=== Begin Enclosure ===

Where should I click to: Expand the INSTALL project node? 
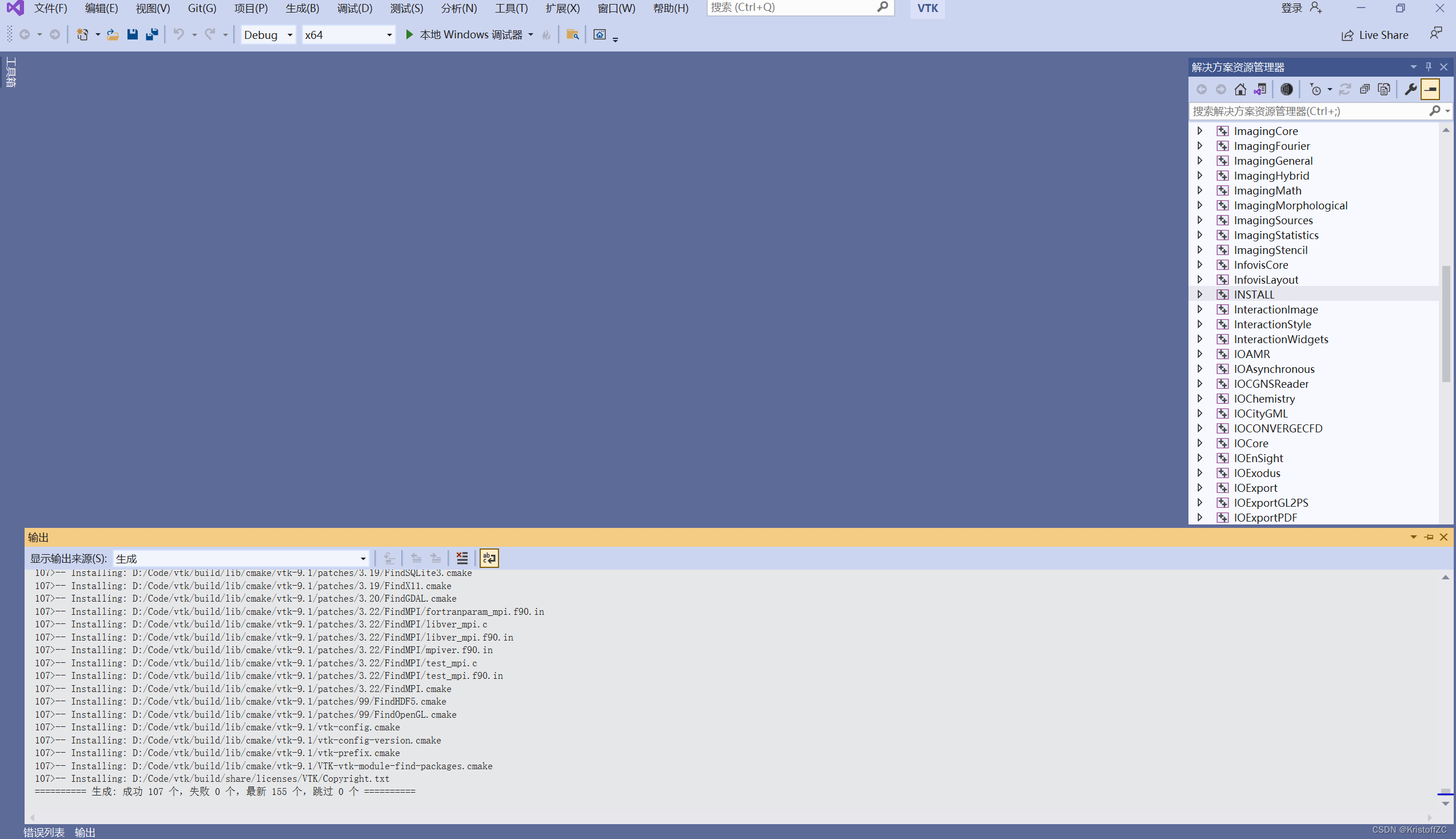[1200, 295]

=== End Enclosure ===
=== Begin Enclosure ===

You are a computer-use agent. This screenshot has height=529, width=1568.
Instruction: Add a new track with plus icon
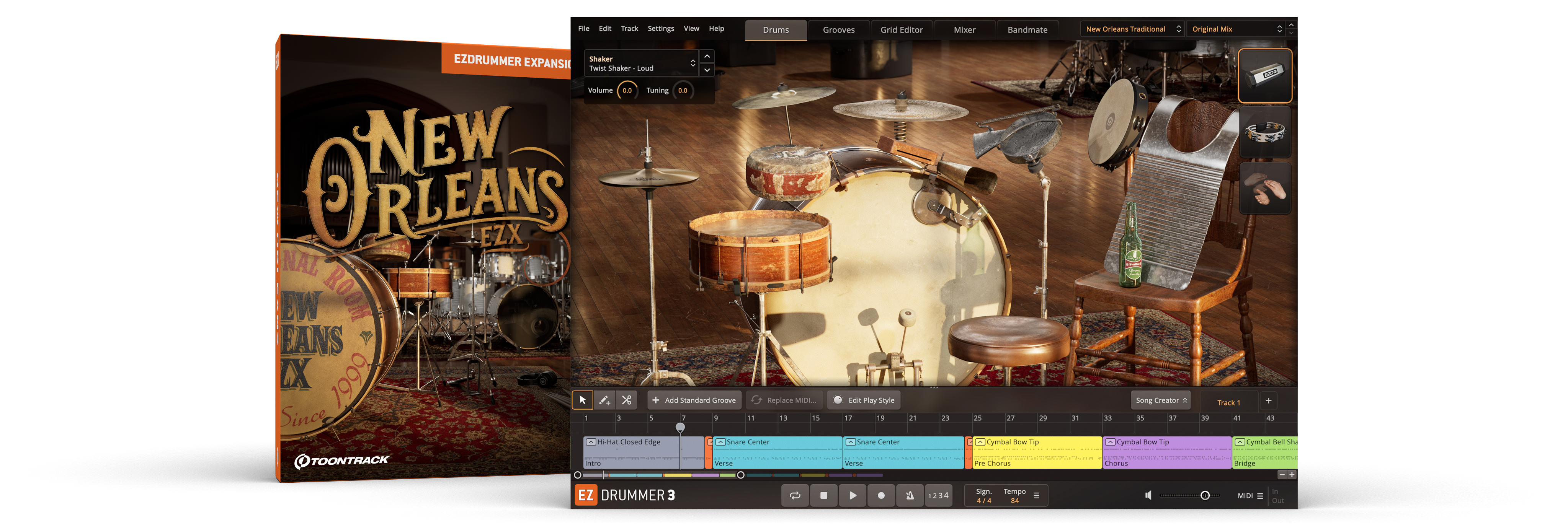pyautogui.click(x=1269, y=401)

=== End Enclosure ===
=== Begin Enclosure ===

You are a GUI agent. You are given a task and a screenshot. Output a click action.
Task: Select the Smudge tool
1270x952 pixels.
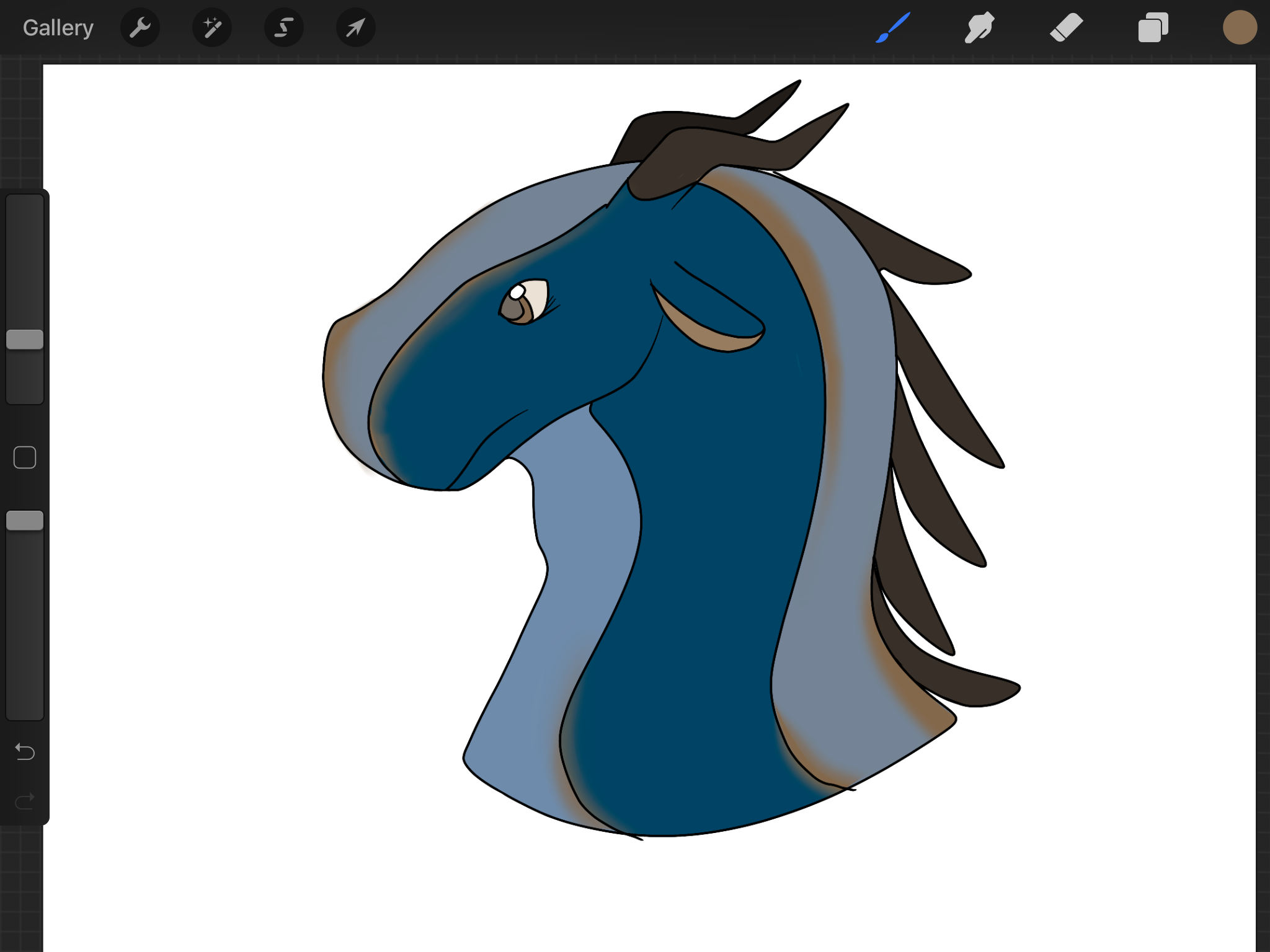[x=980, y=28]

=== End Enclosure ===

Instructions to follow:
Run a filter over the data above and keep each line that contains the word "agent".

Result for this task:
You are a computer-use agent. This screenshot has height=529, width=1568.
You are a GUI agent. You are given a task and a screenshot. Output a click action.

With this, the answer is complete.